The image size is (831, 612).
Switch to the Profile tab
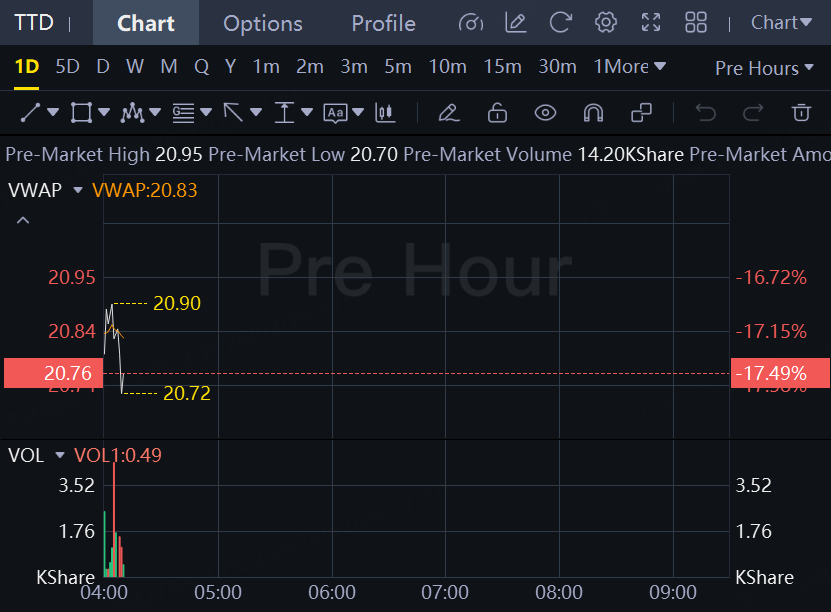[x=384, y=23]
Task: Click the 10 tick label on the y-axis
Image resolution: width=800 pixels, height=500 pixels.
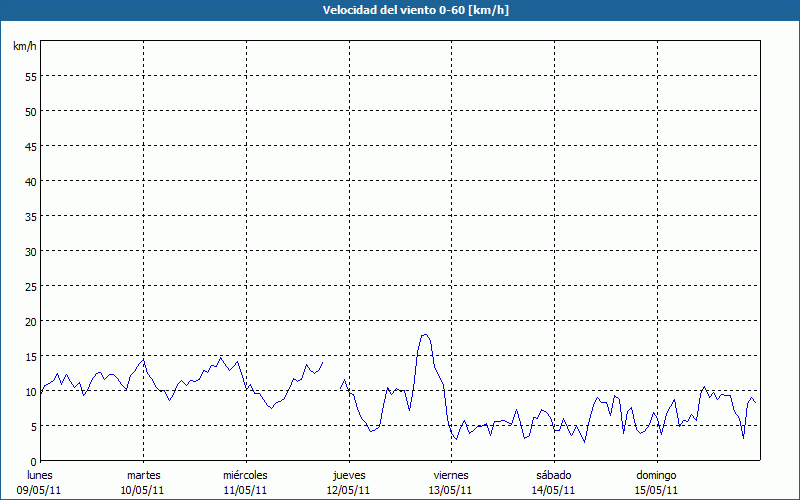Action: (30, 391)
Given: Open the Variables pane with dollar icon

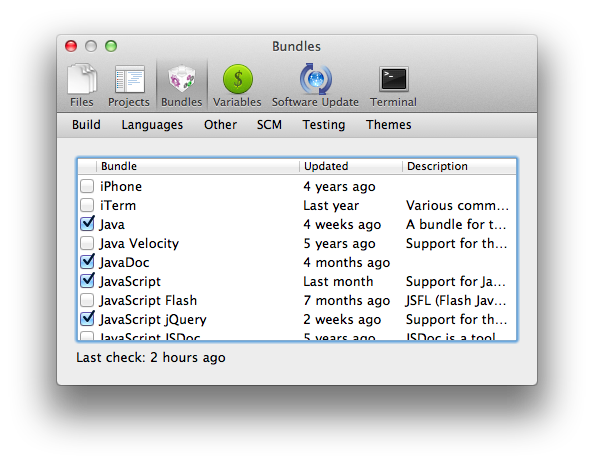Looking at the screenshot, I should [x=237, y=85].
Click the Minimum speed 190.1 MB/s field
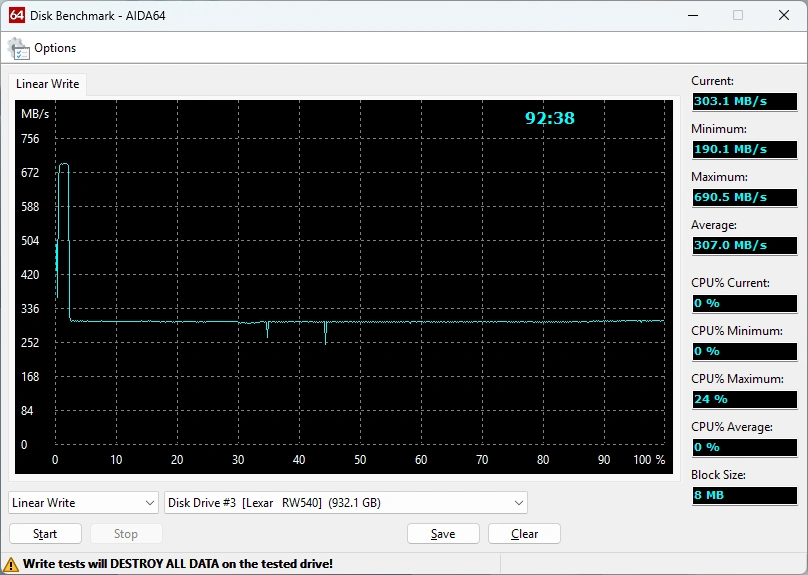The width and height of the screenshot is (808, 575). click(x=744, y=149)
^^^^
INSTRUCTIONS TO FOLLOW »
Give back the material above exactly, but without its images.

EXERCISE OUTPUT »
The image size is (831, 612).
Switch to the Profile tab
[x=384, y=23]
Task: Click the 10 tick label on the y-axis
Image resolution: width=800 pixels, height=500 pixels.
Action: (30, 391)
Given: Open the Variables pane with dollar icon

Looking at the screenshot, I should [x=237, y=85].
Click the Minimum speed 190.1 MB/s field
The width and height of the screenshot is (808, 575). click(x=744, y=149)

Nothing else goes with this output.